A first comparison of the behavior of N-acetyl cysteine (NAC) and ascorbic acid (H₂A) towards reduction of graphene oxide (GO) is reported, along with the novel proposition of the associated reaction mechanisms. NAC and H₂A are green multi-valent reducing agents, which lead to a mild and biocompatible chemical reduction of oxygenated functional groups in GO. Such reduction has been demonstrated to significantly improve the suitability of GO as a substrate in biomedical applications. A sequence of electrochemical and spectroscopic experiments, theoretical computations and biological tests has been applied to two related series of GO samples mildly reduced with NAC and H₂A. These display a downshift of the electrochemical reduction potential characteristic of epoxyl and carbonyl functional groups, associated with an increase in the electron affinity of the substrates. This potential shift, in turn, makes visible a not previously reported reduction feature, associated with hydroxyl groups. Theoretical modelling unveils the reduction mechanisms operating for H₂A and NAC on the GO surface, showing their similarity, but also evidencing that NAC remains permanently bonded to the GO surface after reduction, altering the overall reactivity of the reduced GO samples.
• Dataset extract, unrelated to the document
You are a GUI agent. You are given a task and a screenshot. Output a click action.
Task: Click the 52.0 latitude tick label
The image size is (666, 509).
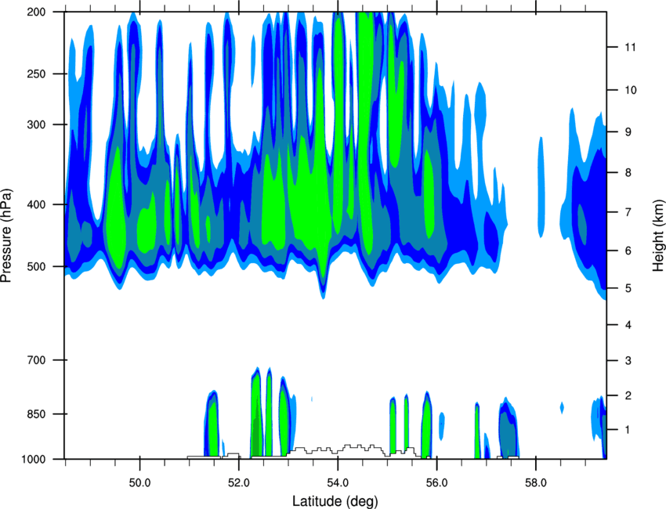[239, 483]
The mild reduction effect exerted by NAC is stronger in generating attractive biochemical characteristics on GO when compared to H₂A. In fact, while administration of NAC to eukaryotic cell lines does not affect the cell viability, this is instead reduced in the case of H₂A. The resulting mildly reduced GO materials represent a new step in the direction of GO derivatives with tailored functionalities and oxidation degree for optimized biomedical applications.